##### Texte d'étude

La danse genevoise renaît en ligne

DANSE • 70 artistes, compagnies et écoles de danse basés à Genève ouvrent des fenêtres multiples sur leur travail sous des angles et définitions contrastés. Au fil de 77 vidéos. Une richesse chorégraphique qui ne veut pas disparaître. Avec  comme horizon, un état d’urgence créatif et poétique hérité de Mai 68 et son slogan: «On veut on peut on doit».

"Scène Danse Virtuelle". L'incroyable diversité chorégraphique des scènes genevoises enfin révélée sur le net.

Ensemble, on va plus loin. Aujourd’hui les actrices et acteurs de la danse s’interrogent sur leur présent et leur devenir. On les découvre fragilisés, encore plus précarisés, bousculés par les crises pandémique et économique et un retour aux scènes souvent incertain. Celui-ci devient un vrai challenge sous les contraintes sanitaires et de distanciation sociale. A ces artistes, Il fallait ainsi redonner corps, expressions et visages. C’est chose faite avec la Scène Danse Virtuelle. 8 heures de vidéo réparties en 5 programmes à découvrir sur le net.

Créations en semi-confinement, vidéos d’art, alliage entre solo et poésie (Paul Eluard pour le graphique et magnifique solo Mur_mur de Lia Beuchat) ou récit de soi. Mais aussi montage commenté d’une création, extraits de spectacles live et teasers dessinent un kaléidoscope de styles. Le programme témoigne d’une belle variété chorégraphique aujourd’hui mise à mal par une crise économique et sociale d’une ampleur historique. Voici une manière de «sensibiliser aux métiers de la danse», souligne l’association les Rencontres Professionnelles de danses – Genève qui a coordonné ce bouquet d’expressions chorégraphiques.

##########
##### Données extraites

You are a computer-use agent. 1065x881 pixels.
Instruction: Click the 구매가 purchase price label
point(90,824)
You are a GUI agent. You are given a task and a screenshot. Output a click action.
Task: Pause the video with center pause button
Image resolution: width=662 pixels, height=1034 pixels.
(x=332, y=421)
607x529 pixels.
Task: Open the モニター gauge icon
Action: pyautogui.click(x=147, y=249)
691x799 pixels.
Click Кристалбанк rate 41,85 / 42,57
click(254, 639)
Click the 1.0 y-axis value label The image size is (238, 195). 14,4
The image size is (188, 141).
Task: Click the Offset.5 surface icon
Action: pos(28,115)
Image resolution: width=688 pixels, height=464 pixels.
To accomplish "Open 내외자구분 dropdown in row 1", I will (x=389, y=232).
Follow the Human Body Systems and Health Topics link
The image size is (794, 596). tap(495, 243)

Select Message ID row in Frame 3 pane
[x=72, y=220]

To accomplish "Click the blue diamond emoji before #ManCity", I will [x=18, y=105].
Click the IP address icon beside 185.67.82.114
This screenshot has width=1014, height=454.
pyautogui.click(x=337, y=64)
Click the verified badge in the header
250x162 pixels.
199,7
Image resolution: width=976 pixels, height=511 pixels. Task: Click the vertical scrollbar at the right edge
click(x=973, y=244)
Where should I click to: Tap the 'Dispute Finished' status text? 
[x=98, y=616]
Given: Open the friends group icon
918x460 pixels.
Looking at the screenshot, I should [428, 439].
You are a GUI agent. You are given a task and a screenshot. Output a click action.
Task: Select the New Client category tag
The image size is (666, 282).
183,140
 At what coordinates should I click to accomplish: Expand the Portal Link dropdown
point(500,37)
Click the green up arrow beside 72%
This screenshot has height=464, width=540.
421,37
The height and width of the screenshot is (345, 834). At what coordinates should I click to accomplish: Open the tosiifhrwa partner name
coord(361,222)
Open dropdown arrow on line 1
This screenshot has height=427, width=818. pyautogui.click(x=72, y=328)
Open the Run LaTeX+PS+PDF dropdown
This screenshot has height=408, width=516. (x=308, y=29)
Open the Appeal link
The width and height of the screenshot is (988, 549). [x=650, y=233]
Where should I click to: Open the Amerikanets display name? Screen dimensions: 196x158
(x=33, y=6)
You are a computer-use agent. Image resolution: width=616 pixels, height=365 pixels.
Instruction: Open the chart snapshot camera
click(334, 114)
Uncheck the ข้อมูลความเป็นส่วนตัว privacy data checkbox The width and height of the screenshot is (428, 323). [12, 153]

##########

Exercices:
(a) Relevez, dans le paragraphe du texte d'étude qui commence par « Créations en semi-confinement », toutes les formes de vidéos énumérées.
(b) Indiquez si chacune des affirmations suivantes est conforme au texte d'étude, puis citez les mots du texte qui le montrent.
(i) La Scène Danse Virtuelle propose 77 vidéos.
(ii) Les vidéos totalisent dix heures.
(iii) L'association les Rencontres Professionnelles de danses – Genève a coordonné l'ensemble.
(c) Recopiez le passage du texte d'étude compris entre «Ensemble, on va» et «découvrir sur le net.», ces deux segments inclus.

Corrigés:
(a)
Le paragraphe énumère sept formes de vidéos :
- les créations en semi-confinement
- les vidéos d’art
- l’alliage entre solo et poésie
- le récit de soi
- le montage commenté d’une création
- les extraits de spectacles live
- les teasers

(b)
(i) Oui : « Au fil de 77 vidéos. »
(ii) Non : « 8 heures de vidéo réparties en 5 programmes à découvrir sur le net. »
(iii) Oui : « l’association les Rencontres Professionnelles de danses – Genève qui a coordonné ce bouquet d’expressions chorégraphiques ».

(c)
Ensemble, on va plus loin. Aujourd’hui les actrices et acteurs de la danse s’interrogent sur leur présent et leur devenir. On les découvre fragilisés, encore plus précarisés, bousculés par les crises pandémique et économique et un retour aux scènes souvent incertain. Celui-ci devient un vrai challenge sous les contraintes sanitaires et de distanciation sociale. A ces artistes, Il fallait ainsi redonner corps, expressions et visages. C’est chose faite avec la Scène Danse Virtuelle. 8 heures de vidéo réparties en 5 programmes à découvrir sur le net.